Director Matt Reeves, to his everlasting credit, takes the material seriously and sees to it that every cast and crew member does the same. The result is an intelligent tale of a world wracked by simian flu, killing off most humans, and allowing the apes to develop a well-organized society, complete with family units, schools, the beginnings of a written language, and weapons. When a small colony of humans is discovered (they were “genetically immune” to the flu, it is explained) in what used to be nearby San Francisco, tensions mount.

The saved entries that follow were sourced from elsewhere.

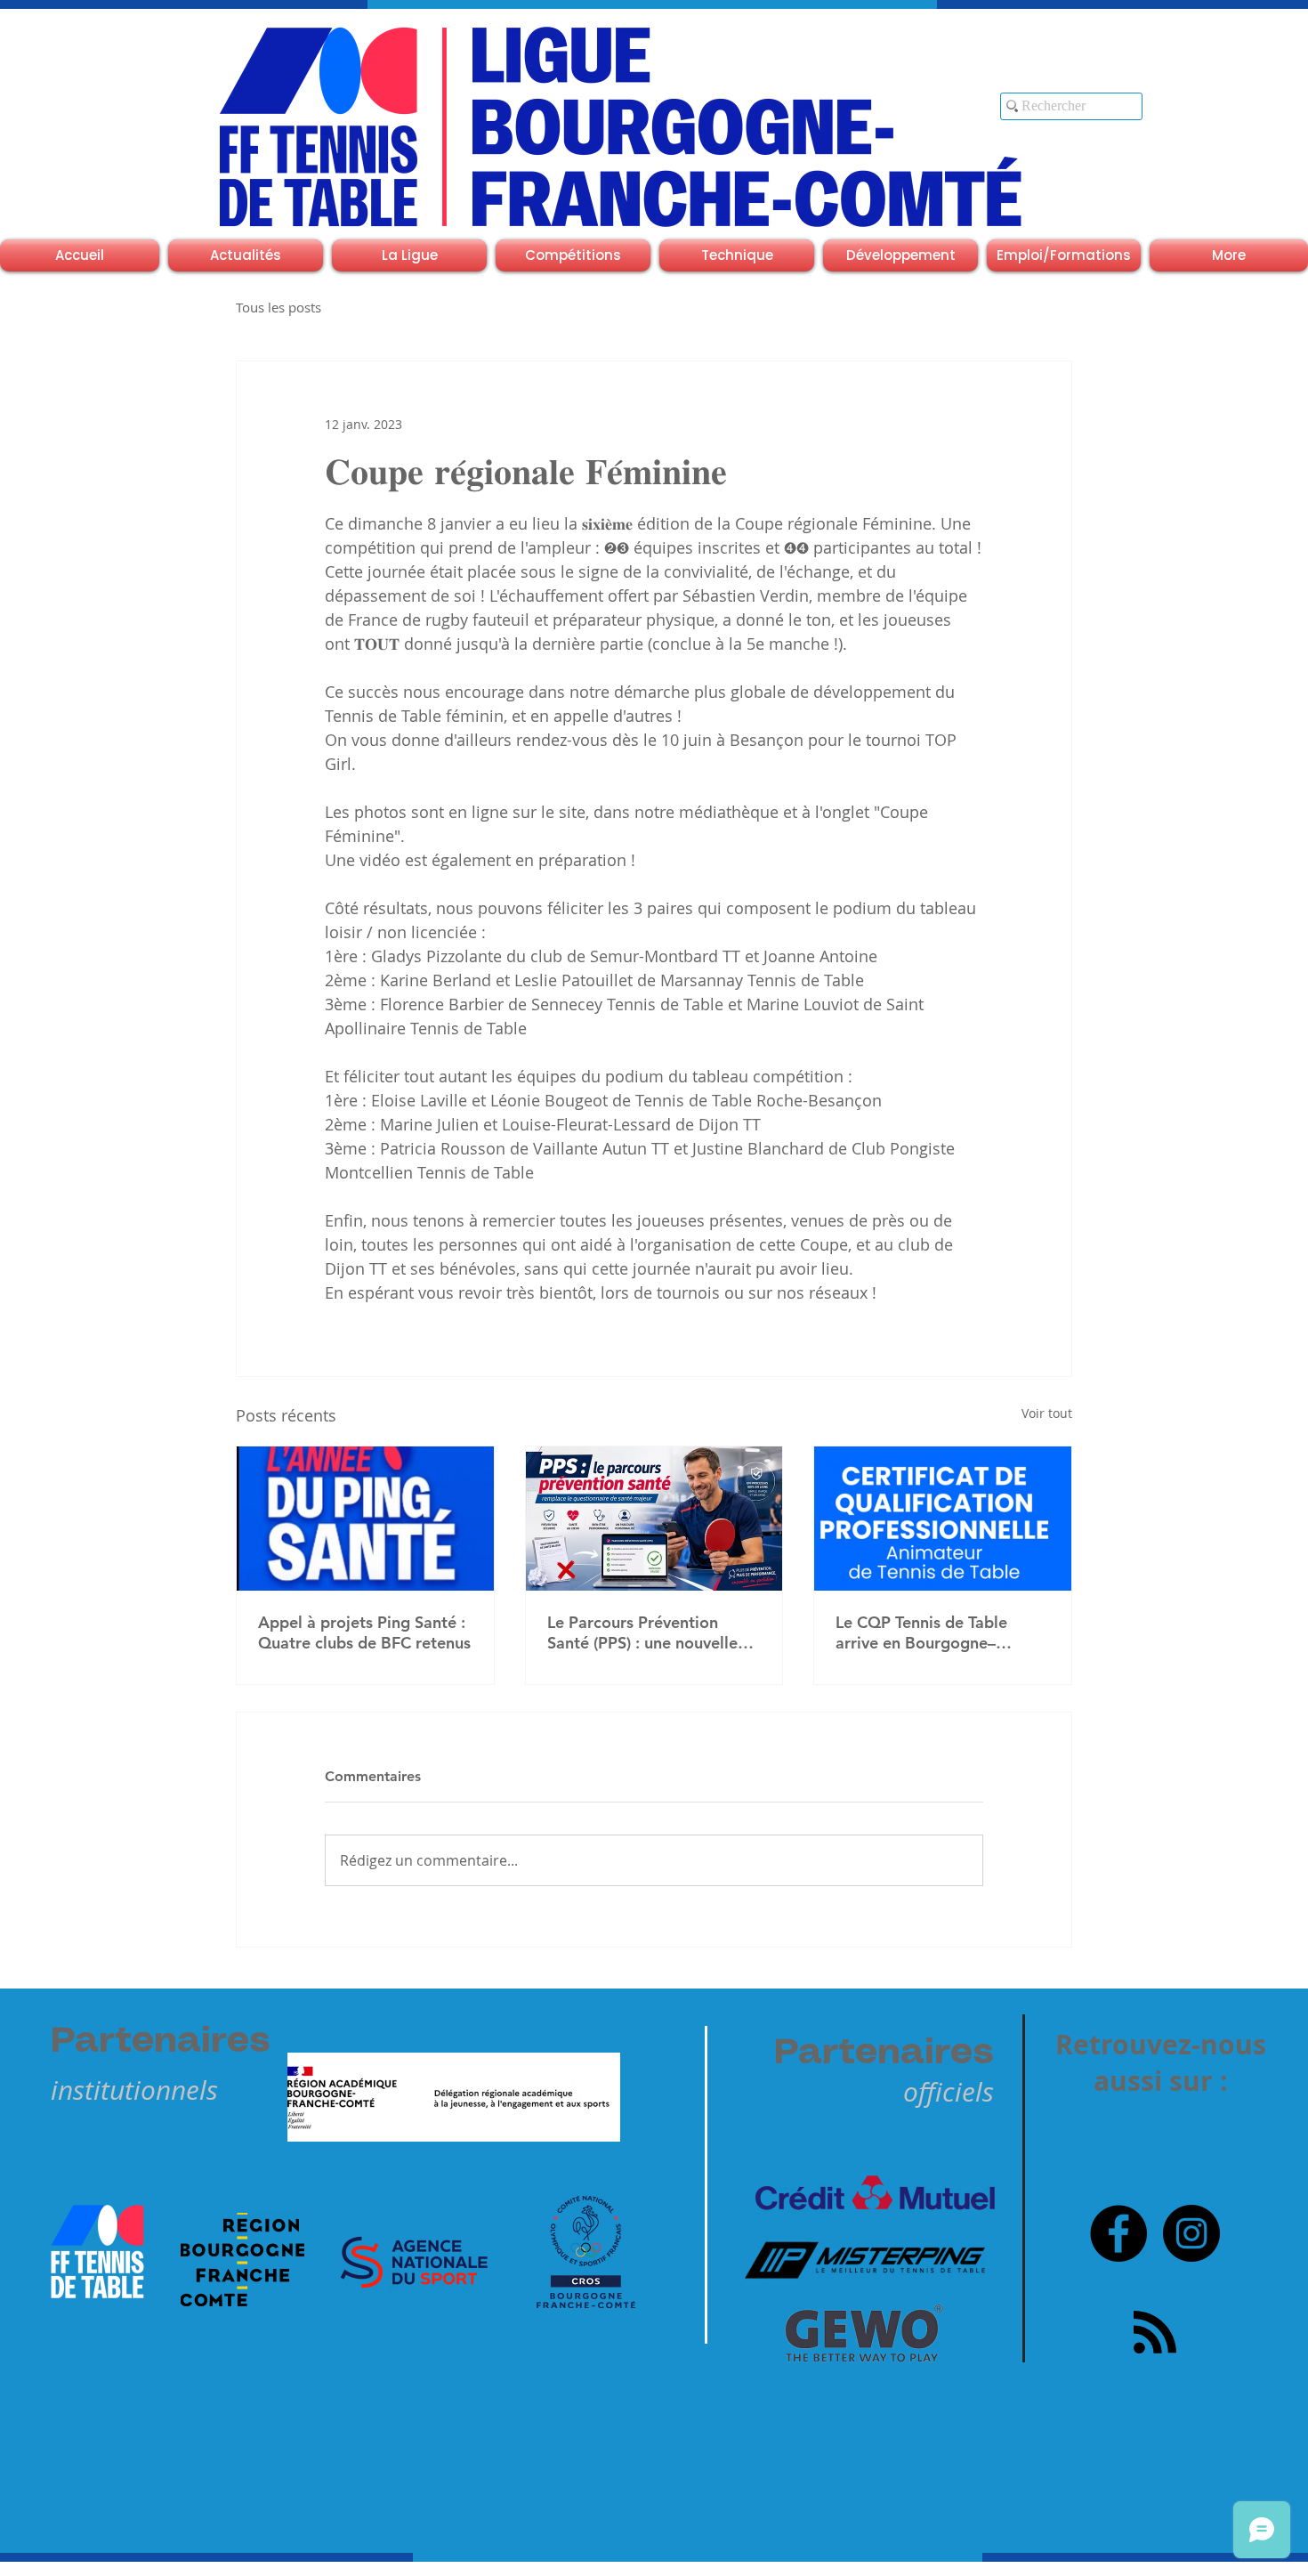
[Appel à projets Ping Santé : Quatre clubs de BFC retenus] (365, 1518)
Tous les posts (278, 307)
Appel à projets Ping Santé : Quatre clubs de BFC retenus (364, 1632)
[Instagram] (1191, 2233)
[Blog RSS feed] (1155, 2333)
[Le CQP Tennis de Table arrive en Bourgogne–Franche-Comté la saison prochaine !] (942, 1518)
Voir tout (1046, 1413)
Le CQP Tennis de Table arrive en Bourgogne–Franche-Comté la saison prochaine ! (927, 1632)
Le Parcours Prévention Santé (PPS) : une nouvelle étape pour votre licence (642, 1632)
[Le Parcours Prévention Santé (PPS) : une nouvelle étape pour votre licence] (654, 1518)
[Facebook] (1118, 2233)
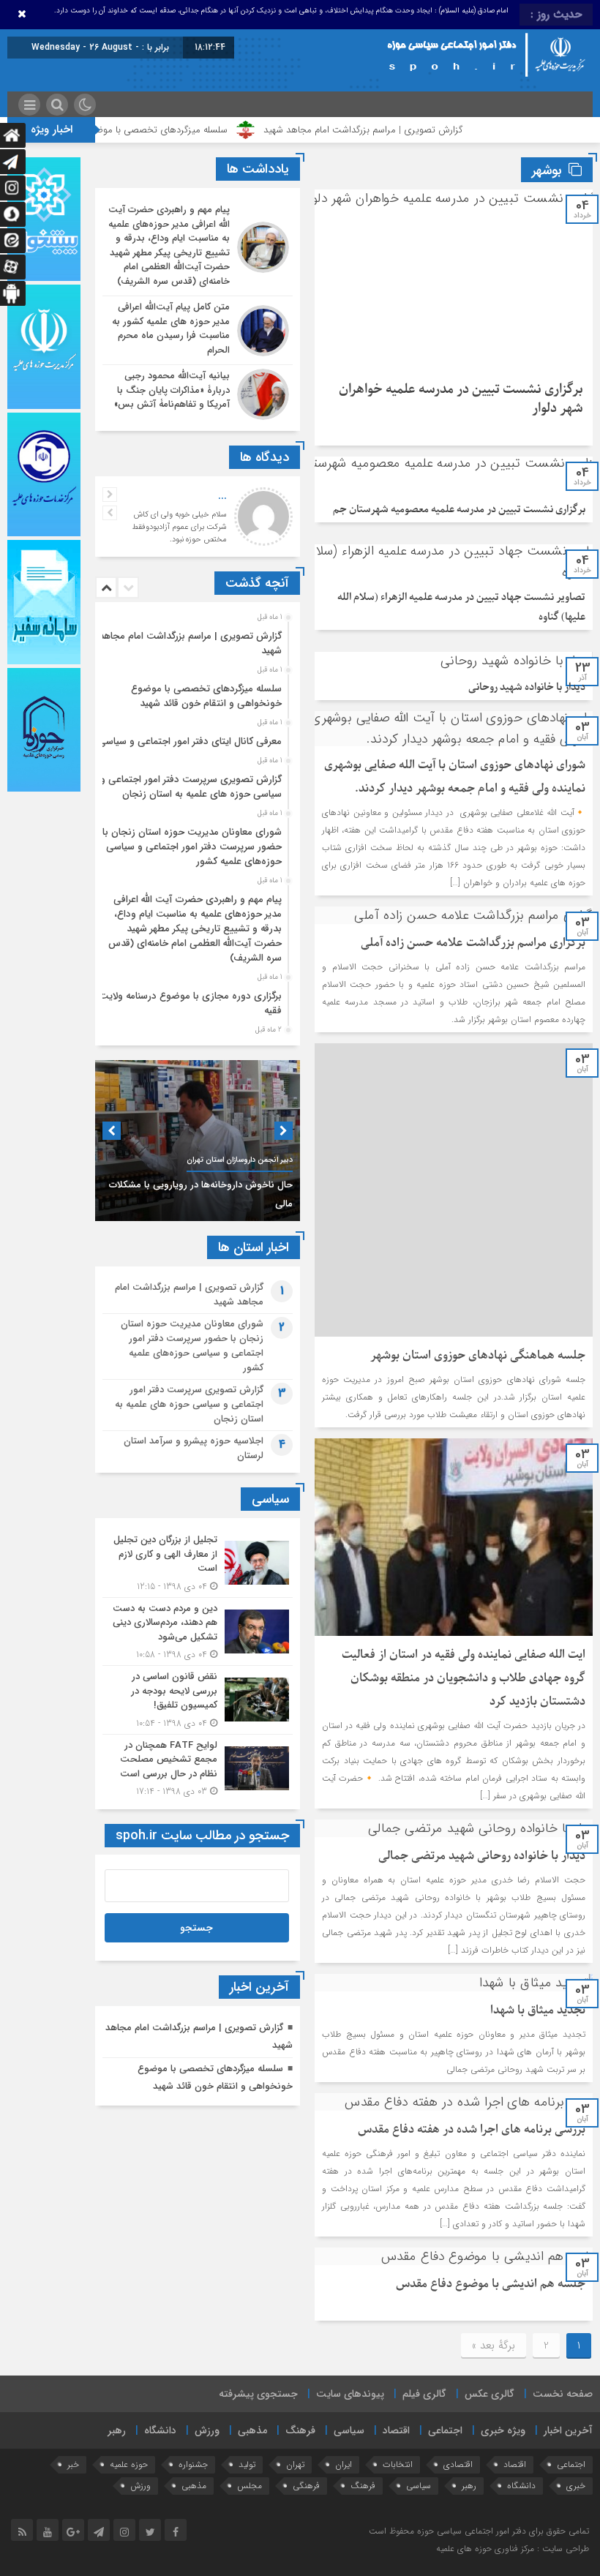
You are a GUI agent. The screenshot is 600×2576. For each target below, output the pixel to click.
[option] (195, 639)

Caesar, who has ruled his band of apes for the eight years since the end of Rise, is respected and loved by his followers. He wants peace with the humans, who seek to reopen a hydroelectric plant at a dam near the ape colony. However, his right-hand man, Koba, has different ideas. Unlike Caesar, who was raised by humans and has learned the love they are capable of, Koba was raised in a lab, where he was tortured and disfigured for experimental purposes. He sees weakness in the humans, knowing they cannot survive without the power the dam will provide, so he advocates war, regardless of the cost to the apes.
Andy Serkis, who played Caesar in Rise, gives a tour de force this time around. He is clearly the star of the movie and achieves an emotional trajectory I would not have thought possible for someone wearing such heavy layers of ape makeup. He gives real dimension to Caesar’s wisdom, yet stands up to Koba when necessary in a very believable way.
The action, ironically, slows down when the humans take over the screen. This may be intentional, though, so we don’t forget the apes are the real focus of the story. Even when the power comes back on, and little stores open up in San Francisco and music plays through speakers, Reeves and Seresin keep the viewer at a distance.
Needless to say, the ending leaves the door wide, wide open for another sequel, one of ape-human armageddon, which is already in the works. It’s scheduled for release in 2016.
Recommendation: *** 1/2 (out of 4) Go see it before it leaves, and see it in 3-D. This is easily the most outstanding entry in the Planet Of The Apes series.